We chat over coffee in Jane’s studio surrounded by her pictures on the walls and nature’s pictures framed by the windows. Kate is sewing and Jane is knitting, and they both believe strongly that a sense of wellbeing comes from such creativity and companionship. They run workshops in the studio. “People are bowled over by the view when they first arrive here,” says Jane. “Yes,” adds Kate, “Some travel quite a distance and we want them to feel they’ve had a real getaway, a play day.”
We move on to talk about Isaac Holden, the Victorian grocer who sold his tea door to door, trekking to remote communities like Ayle. “He must sometimes have been the only person outside her family that the farmer’s wife saw that week – she would really rely on that social contact,” says Kate.
Jane goes walking once a week with a group in Alston, stalwarts who turn out in all weathers. “Unlike in Isaac’s day, walking is now a leisure activity rewarded by a cup of tea and a scone,” she says. “Isaac must have had such tenacity to keep going physically, as well as having the drive to raise money for good causes.”
Ayle’s location on the Northumberland/Cumbria border gives Jane a vast choice of scenery both near and far.
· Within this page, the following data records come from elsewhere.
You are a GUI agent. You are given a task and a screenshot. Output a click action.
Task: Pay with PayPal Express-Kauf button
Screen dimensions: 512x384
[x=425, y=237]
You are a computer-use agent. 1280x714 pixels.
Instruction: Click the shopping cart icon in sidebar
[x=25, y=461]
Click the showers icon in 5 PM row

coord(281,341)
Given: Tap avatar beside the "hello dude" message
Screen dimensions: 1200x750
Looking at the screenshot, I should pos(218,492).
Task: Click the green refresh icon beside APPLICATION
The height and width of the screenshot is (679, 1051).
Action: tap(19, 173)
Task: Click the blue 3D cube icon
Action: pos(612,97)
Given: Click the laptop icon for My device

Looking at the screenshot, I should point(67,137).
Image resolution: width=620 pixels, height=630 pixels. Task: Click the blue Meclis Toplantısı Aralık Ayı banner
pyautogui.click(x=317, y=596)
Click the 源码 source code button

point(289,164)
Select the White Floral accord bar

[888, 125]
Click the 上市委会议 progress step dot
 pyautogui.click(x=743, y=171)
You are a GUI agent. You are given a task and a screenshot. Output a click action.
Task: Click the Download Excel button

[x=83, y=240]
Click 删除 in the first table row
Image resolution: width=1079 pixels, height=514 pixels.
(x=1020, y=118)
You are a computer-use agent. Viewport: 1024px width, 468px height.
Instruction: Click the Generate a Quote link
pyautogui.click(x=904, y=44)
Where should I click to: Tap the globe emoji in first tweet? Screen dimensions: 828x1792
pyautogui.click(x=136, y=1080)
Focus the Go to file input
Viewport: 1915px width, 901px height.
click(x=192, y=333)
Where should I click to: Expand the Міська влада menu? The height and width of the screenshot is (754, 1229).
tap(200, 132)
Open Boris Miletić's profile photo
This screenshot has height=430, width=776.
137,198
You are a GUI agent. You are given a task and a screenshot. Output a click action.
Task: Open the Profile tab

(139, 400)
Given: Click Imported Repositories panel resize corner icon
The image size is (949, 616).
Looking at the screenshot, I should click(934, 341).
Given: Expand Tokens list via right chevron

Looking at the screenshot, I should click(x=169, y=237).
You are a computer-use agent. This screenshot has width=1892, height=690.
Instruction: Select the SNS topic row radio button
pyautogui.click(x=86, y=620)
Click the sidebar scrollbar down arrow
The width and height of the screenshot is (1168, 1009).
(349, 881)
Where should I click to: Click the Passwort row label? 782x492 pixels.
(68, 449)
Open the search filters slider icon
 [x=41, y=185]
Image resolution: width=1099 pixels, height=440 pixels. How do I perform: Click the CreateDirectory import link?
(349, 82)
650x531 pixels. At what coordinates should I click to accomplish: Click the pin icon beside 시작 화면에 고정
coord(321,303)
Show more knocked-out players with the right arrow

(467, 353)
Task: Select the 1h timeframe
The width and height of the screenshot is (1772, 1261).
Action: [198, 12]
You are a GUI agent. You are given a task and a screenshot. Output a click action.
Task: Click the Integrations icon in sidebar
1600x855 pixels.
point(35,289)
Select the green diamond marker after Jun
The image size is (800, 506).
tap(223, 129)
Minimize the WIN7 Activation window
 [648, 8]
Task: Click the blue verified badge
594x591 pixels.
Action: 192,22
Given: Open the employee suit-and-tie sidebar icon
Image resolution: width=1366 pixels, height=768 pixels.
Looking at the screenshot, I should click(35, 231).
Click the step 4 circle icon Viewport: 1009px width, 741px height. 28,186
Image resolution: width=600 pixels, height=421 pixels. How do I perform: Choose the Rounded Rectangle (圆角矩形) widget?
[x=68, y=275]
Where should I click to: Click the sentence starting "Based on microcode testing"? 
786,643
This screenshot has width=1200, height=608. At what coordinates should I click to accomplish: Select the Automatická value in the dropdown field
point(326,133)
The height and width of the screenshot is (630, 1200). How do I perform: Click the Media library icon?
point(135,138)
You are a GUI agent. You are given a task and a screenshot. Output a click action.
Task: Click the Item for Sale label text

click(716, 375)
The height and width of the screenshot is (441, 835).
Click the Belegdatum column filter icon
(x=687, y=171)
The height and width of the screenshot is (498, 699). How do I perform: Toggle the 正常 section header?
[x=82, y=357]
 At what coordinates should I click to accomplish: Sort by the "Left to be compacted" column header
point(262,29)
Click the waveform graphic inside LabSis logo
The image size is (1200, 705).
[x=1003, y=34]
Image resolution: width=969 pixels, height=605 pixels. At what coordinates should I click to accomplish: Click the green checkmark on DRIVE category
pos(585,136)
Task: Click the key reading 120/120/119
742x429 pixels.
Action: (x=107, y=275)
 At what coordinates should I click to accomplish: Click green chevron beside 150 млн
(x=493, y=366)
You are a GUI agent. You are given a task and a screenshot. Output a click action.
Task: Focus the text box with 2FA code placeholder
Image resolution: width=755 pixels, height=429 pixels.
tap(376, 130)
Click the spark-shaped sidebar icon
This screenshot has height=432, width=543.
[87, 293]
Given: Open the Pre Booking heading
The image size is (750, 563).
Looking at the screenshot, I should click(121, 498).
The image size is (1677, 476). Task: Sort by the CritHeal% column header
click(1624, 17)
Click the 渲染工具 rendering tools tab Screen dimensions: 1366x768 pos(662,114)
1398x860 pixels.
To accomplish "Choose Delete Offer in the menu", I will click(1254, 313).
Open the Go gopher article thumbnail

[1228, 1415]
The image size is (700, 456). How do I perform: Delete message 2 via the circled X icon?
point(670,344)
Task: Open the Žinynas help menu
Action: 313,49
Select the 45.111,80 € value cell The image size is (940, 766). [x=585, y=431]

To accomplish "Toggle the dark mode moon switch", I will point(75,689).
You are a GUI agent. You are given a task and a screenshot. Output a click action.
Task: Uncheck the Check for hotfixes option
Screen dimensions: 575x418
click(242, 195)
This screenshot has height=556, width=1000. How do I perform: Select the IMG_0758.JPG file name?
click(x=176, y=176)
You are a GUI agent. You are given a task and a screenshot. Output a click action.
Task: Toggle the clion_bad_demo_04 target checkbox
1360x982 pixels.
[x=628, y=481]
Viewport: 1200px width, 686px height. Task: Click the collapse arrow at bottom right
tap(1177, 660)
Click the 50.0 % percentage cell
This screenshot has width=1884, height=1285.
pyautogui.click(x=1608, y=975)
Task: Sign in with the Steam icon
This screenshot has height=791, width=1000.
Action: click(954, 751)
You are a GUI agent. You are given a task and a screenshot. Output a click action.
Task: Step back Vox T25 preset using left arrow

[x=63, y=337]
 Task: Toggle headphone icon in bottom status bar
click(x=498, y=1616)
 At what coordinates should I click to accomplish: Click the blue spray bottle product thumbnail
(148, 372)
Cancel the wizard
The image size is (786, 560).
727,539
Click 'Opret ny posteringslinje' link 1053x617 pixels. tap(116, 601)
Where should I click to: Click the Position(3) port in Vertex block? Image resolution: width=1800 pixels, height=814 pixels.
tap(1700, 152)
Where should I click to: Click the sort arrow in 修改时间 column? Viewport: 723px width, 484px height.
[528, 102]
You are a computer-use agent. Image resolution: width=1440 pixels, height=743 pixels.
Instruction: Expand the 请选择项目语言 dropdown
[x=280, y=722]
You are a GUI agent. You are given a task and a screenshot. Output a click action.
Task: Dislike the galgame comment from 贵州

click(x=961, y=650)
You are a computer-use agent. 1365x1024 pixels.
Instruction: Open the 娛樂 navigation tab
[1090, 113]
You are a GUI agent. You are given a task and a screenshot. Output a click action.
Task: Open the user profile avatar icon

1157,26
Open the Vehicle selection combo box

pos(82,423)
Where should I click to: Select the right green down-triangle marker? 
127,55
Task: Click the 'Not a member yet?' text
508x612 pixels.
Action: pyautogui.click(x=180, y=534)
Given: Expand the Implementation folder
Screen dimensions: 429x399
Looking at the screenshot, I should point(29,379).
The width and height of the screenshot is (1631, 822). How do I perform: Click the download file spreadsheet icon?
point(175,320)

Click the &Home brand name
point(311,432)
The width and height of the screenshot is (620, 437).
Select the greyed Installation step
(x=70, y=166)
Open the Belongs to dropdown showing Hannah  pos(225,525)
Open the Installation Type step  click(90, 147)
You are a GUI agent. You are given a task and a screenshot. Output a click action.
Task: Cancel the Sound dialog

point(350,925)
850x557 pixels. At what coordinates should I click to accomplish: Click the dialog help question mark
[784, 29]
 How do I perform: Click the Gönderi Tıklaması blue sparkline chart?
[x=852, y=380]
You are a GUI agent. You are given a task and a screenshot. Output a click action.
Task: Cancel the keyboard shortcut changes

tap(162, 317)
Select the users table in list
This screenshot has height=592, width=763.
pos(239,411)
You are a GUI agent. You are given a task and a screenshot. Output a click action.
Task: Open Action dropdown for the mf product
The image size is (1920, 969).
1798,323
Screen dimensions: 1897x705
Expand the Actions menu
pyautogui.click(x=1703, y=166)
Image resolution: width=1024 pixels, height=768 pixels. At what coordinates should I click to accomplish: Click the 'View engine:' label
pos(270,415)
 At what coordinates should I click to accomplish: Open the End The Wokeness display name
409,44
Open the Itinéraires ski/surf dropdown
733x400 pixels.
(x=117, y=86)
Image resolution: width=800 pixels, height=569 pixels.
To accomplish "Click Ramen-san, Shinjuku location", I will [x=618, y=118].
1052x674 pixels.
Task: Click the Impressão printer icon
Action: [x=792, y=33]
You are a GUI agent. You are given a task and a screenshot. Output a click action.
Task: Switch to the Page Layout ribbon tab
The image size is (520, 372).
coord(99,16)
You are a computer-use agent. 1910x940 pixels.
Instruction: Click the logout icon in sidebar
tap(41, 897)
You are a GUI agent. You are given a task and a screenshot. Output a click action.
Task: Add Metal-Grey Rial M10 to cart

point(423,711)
Here she is with her picture of the view down the valley towards Cross Fell:
“Just walking along the lane beside the house I feel so lucky,” she says. “This landscape is so inside my head that it’s even evident in my abstract pictures and imagined scenes. And the bonus in this area is that the people are so friendly.”
Friendly and deeply rooted in the area, but not inward looking. Kate takes great delight in the outside influences on her work – at Christmas she was selling pojagi wrapping cloths for gifts. These are a Korean and Japanese type of patchwork which Kate made from block-printed cotton she’d brought back from India. “I love the fact that they reference the Far East and Asia and they were made in my kitchen in Northumberland,” she says. She’s almost used up her Indian fabric now, and is stitching the remaining pieces into pencil holders.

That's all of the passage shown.